§ Exercise description
Omit the pictures and extract only the lines from the line containing "Task: Click the Absent dropdown value" to the end of the material, each exactly as written.

============================================================

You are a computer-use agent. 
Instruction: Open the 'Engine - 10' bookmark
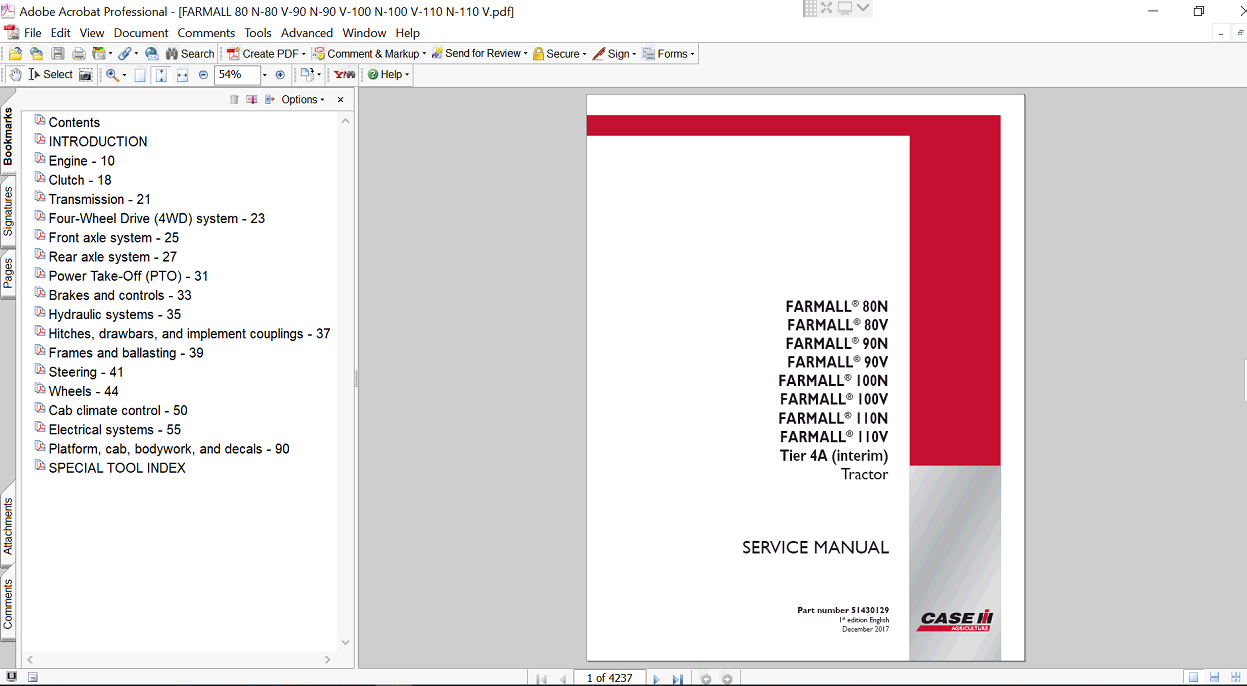coord(81,161)
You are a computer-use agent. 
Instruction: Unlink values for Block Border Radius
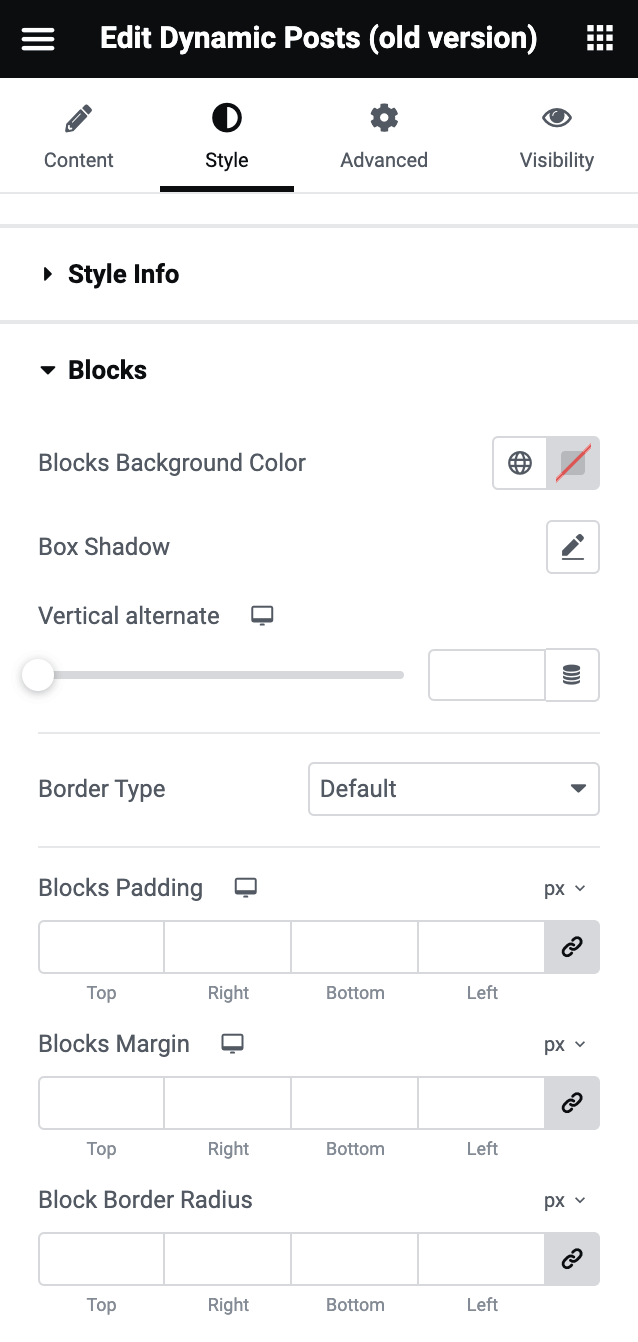pos(572,1258)
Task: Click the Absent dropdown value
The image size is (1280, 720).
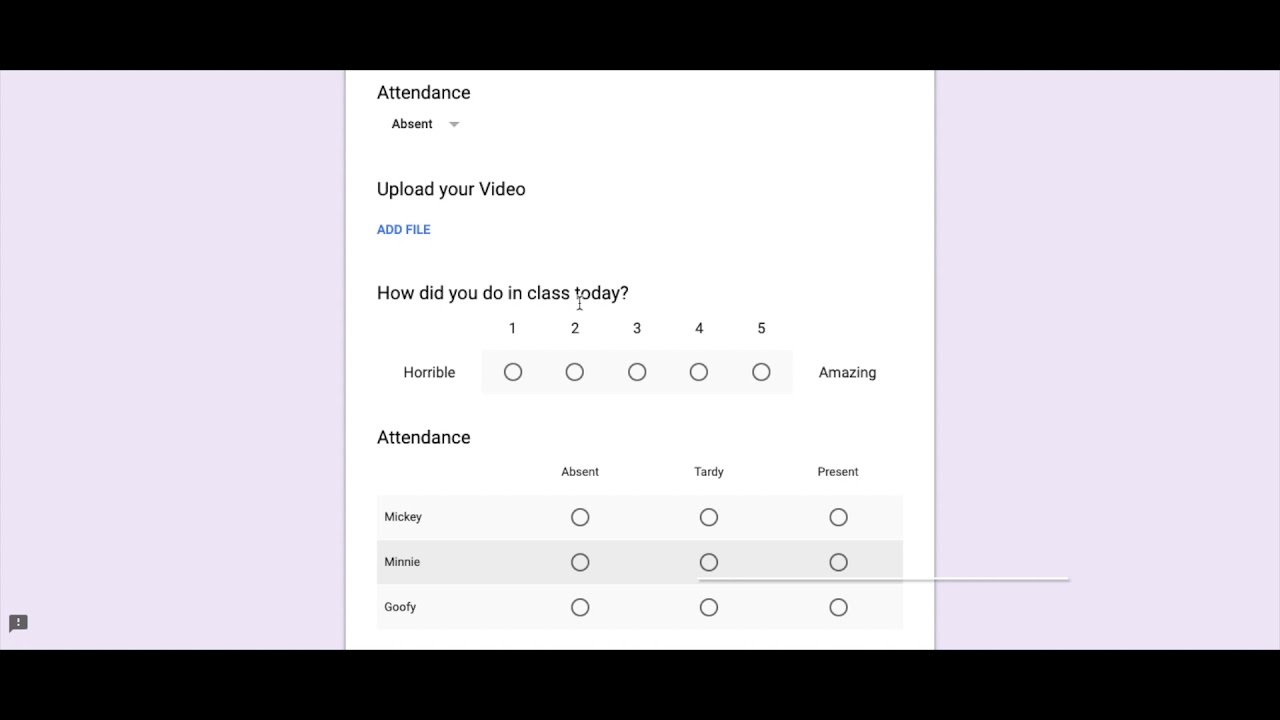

============================================================

§ Task output
Task: Click the Absent dropdown value
The image size is (1280, 720).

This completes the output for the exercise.